My friend Julie let me borrow her book Belly Laughs back in December when she and her husband Mike first learned about Baby Z2B.
Belly Laughs is a must, Julie said about Jenny McCarthy's hysterical look into the truth about pregnancy.
I have read it in bits and pieces as I get a few lounging minutes on the couch these past few months. Last night, I read the last half of it in one sitting as Scott napped near me.
To say it was funny would be an understatement; as would be saying it's brutally honest.
It's like a collection of inside jokes that you just "get" and only get to share with the women who were there. I mean... blue twinkies?! (Google it if you're desperate and/or pregnant. Ignore it if you are wise and unwed). And Julie, we are soooo talking about poop one of these days.
I most especially loved hearing her perspective about labor and her delivery day -- a tough one to be sure, with some scary moments. But at the end of the book, it was just pure love and joy over what she called the best job of all: mommyhood.
I HIGHLY recommend this book to any soon-to-be mommy.
Ohhhh the chapters I could add.
Like the one about how belly laughs are absolutely different when when you're five months pregnant. You try holding it in on the phone with a friend because a hardcore, all-out laugh sends 23 different organs in various directions and makes baby decide to start training for a marathon.
Then there would be MANY chapters about "down there" and how I can't even see it anymore when I stand up. I'm lucky that I can still shave up to about my knees... but only if I take breaks every 30 seconds in the shower.
You've heard about the cravings before.
They've increased. In volume and absurdity.

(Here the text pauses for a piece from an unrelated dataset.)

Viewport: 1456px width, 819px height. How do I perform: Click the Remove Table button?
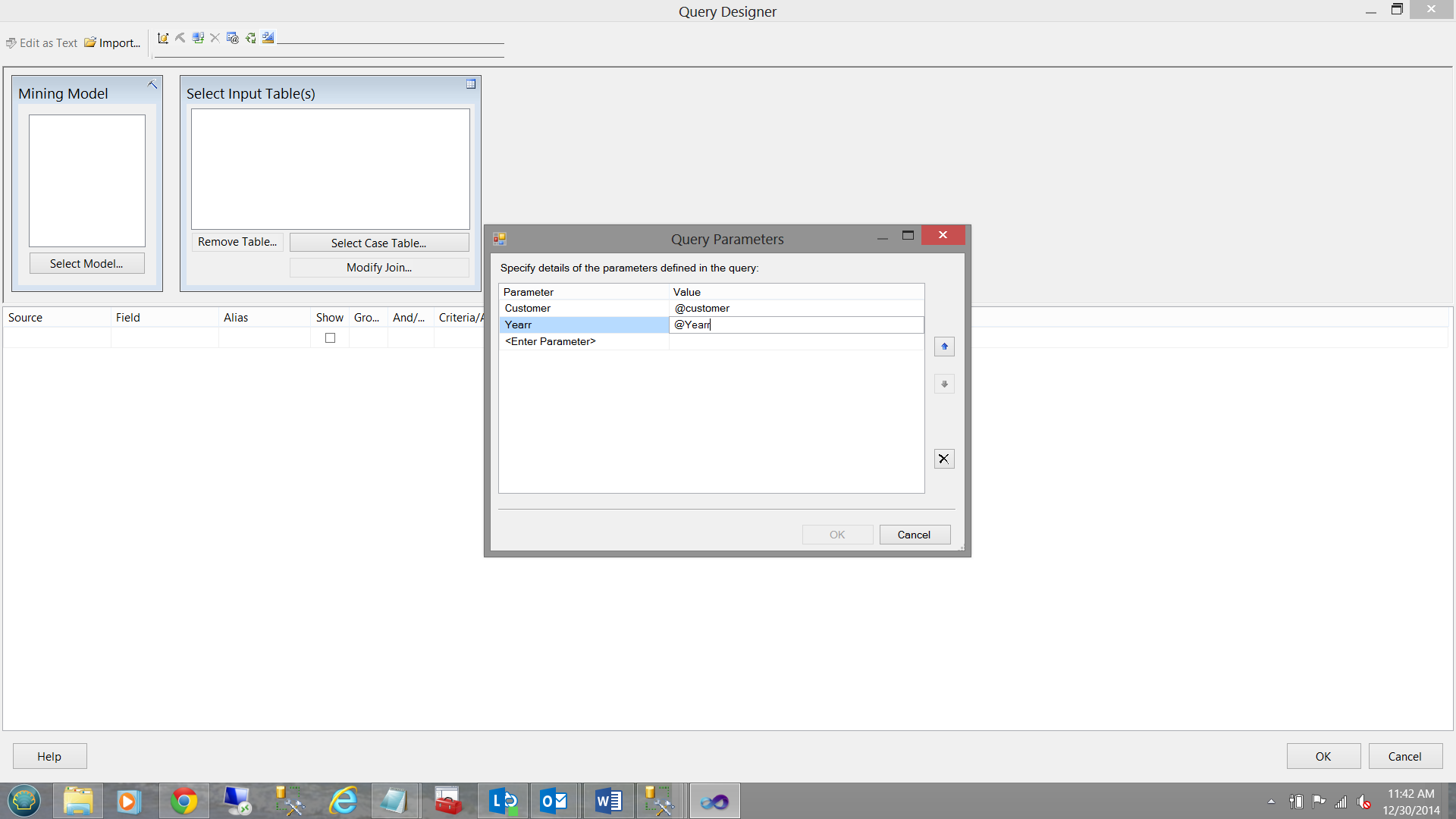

Tuna sounds amazing right now, straight out of the can. Also, a root beer float. And a steak. Last weekend, I swerved across traffic and waited in the drive-thru line for 20 minutes so that I could get a Sausage McMuffin and an orange juice. My first desired thing of orange juice in my entire life. Now it's all I want to drink.
Then there's the emotions. Compared to other stories I've heard and witnessed, I'm not doing so badly in this department, especially considering the fact that I am usually a very emotional, sensitive person. I'm OK now, just don't mess with my schedule or my food supply. And please don't put a sad commercial on TV. (And by sad I include beer commercials, dandruff ads and Sandals Resorts promos.)
Then there are the negatives... like the spastic muscle cramps and aches I felt up and down my legs last night... when I woke up every hour. I have a footstool at my desk that is my lifesaver, and luckily I don't have to do too much walking around for my job.
All in all, it would be an interesting book.
There are a few chapters that I don't think would make it to print.
But if I could express this whole experience in just a few words, it would be simple: I love it. Every aching muscle and unsatisfied craving that brings me to tears of frustration. I love becoming a mother a little more day by day and I can't stop daydreaming about the handsome son nestled up in a warm safe place that's always close to me.